O esterco chamado Sé-Velha
É de louvar a coragem, e o exercício de cidadania, dos moradores da Sé-Velha que foram a reunião camarária fazer lembrar os autarcas aquilo que eles já sabem há muito, e nada fazem.
O Presidente Manuel Machado e o Vereador Carlos Cidade, ente outros, conhecem muito bem o problema desde que entraram para a CMC. Há algum tempo, portanto.

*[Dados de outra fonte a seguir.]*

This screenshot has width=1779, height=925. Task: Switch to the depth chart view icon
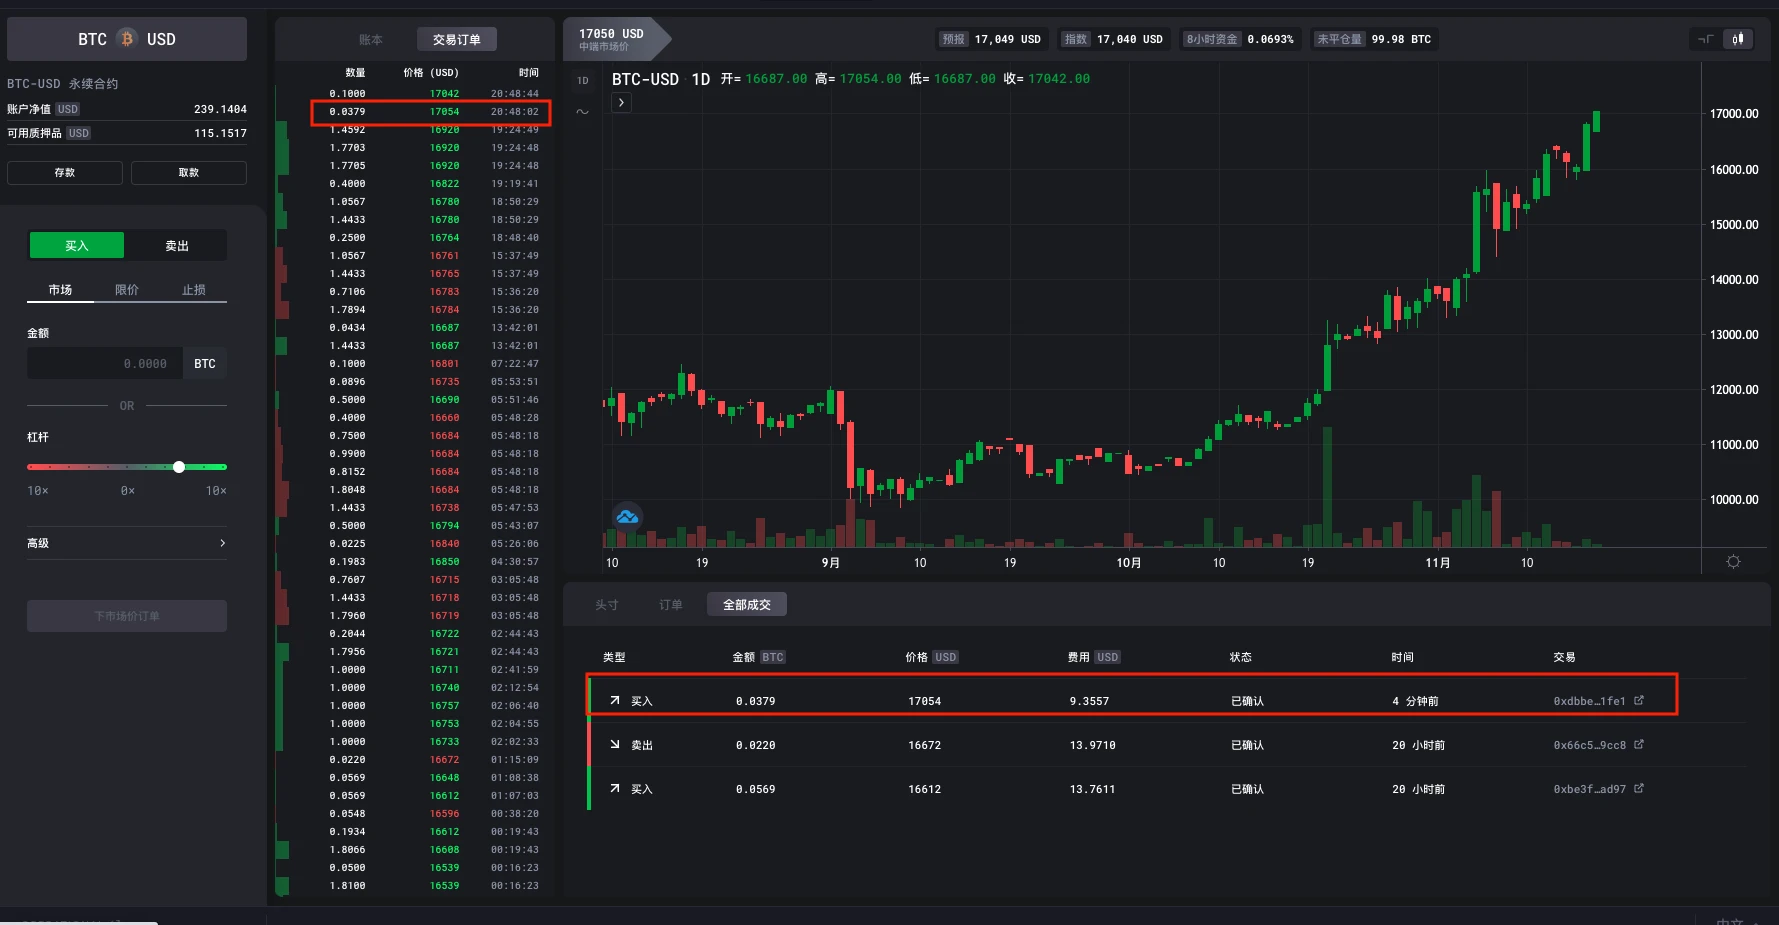[x=1706, y=39]
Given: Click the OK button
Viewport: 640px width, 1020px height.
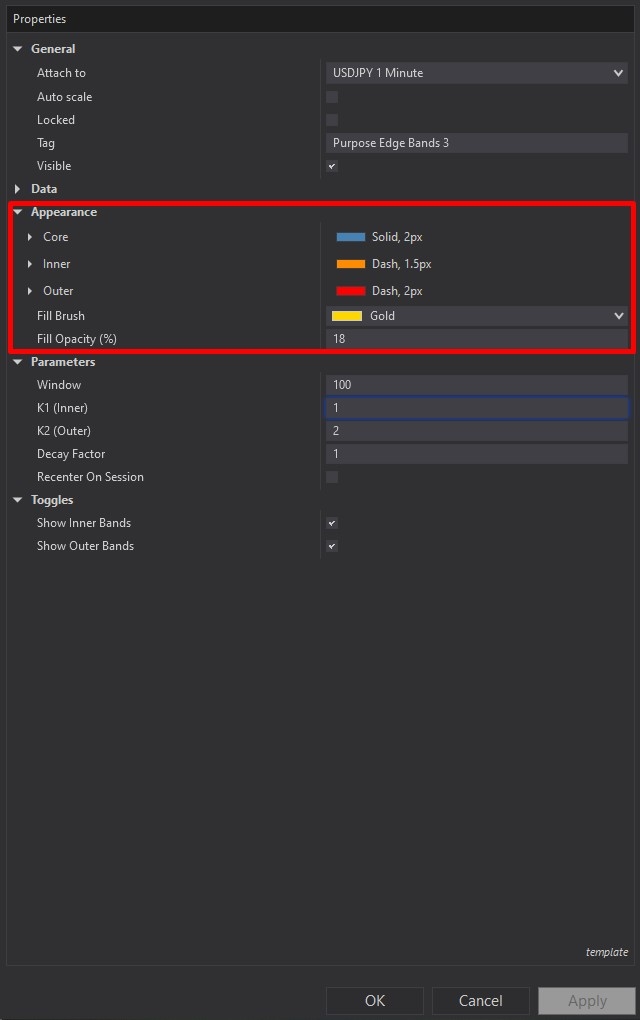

Nada foi feito. E porquê? Quais os interesses instalados? Quem ganha com o nojo? Porque é que quando os fiscais da CMC, desta área, vão para o terreno alguns empresários da noite ficam previamente a saber? Quem passa essa informação? Quanto custa essa informação? Porque é que o Centro Histórico insiste em passar licenças e fechar os olhos à merda nocturna que se passa na Sé-Velha?
Afinal, que “Centro Histórico” é este que permite tal nojo numa zona recentemente classificada como Património Mundial da Humanidade? São só perguntas, calma.
Perguntas essas que os srs autarcas deviam responder, para não haverem duvidas. Pois, caso não o façam e continuem a permitir a babugem talvez haja um grupo de pessoas que organize um dossier e envie para a UNESCO mostrando (com testemunhos factuais) como, realmente, Coimbra interpreta o estatuto de Património Mundial da Humanidade. (A UNESCO classifica mas também desclassifica).
P. S. Há quase mês e meio fiz o que já muitos fizeram, morar para longe do esterco. Não o fiz por vontade própria, sim por questões de saúde e equilíbrio. Isto porque os srs autarcas continuam cegos e a autenticar o esterco. Talvez um dia se f****!